Carolyn Bertozzi
Stanford University
Therapeutic Opportunities in Glycoscience
Monday, February 12, 8:00 PM
Pennsylvania Convention Center
Being named the 2024 Biophysical Society Lecturer is the highest annual award bestowed by the Biophysical Society. In addition to presenting the Annual Biophysical Society Lecture, the recipient provides a molecule or figure that depicts his/her research. That figure is used in the background design for that year’s Annual Meeting print and web announcements.
Carolyn Bertozzi is the Baker Family Director of Sarafan Stanford ChEM-H and the Anne T. and Robert M. Bass Professor of Humanities and Sciences in the Department of Chemistry at Stanford University. She is also an Investigator of the Howard Hughes Medical Institute.
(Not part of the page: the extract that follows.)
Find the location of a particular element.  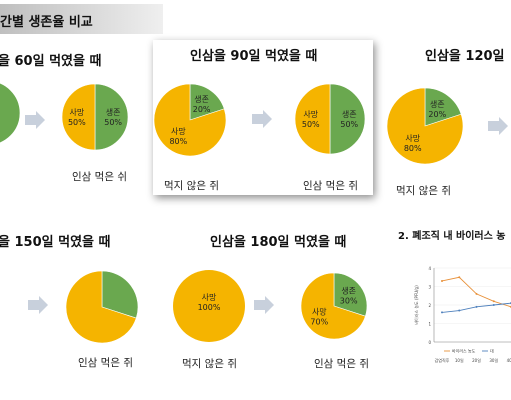

virus-x-tick: 10일 is located at coordinates (460, 360).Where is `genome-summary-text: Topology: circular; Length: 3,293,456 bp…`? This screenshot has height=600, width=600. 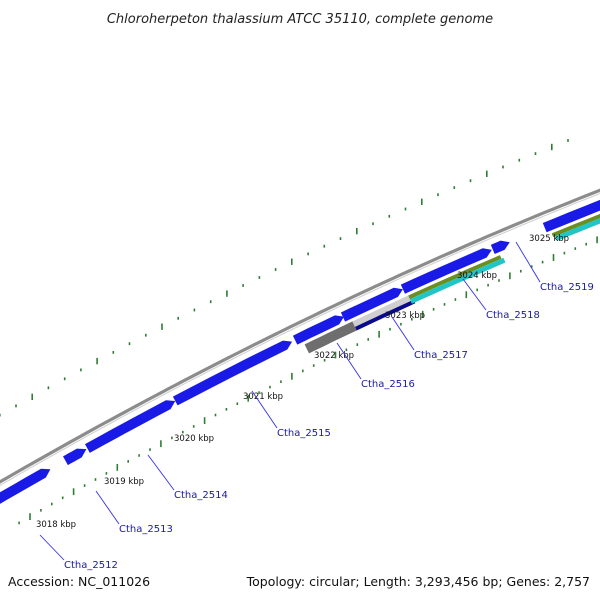 genome-summary-text: Topology: circular; Length: 3,293,456 bp… is located at coordinates (418, 582).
Her research focuses on profiling changes in cell surface glycosylation associated with cancer, inflammation and infection, and exploiting this information for development of diagnostic and therapeutic approaches, most recently in the area of immuno-oncology. She is an elected member of the National Academy of Medicine, the National Academy of Sciences, and the American Academy of Arts and Sciences. Most recently she was awarded the Nobel Prize in Chemistry, Wolf Prize in Chemistry, Dr. H.P. Heineken Prize for Biochemistry and Biophysics, and Welch Prize in Chemistry. She also was awarded the Lemelson-MIT Prize, a MacArthur Foundation Fellowship, the Chemistry for the Future Solvay Prize, among many others.
About the Molecule: Cell Surfaces are covered in glycosylated proteins, lipids and RNAs that mediate cell-cell interactions. This presentation will focus on development of new therapeutic modalities that target cell-surface glycans involved in cancer immune systems.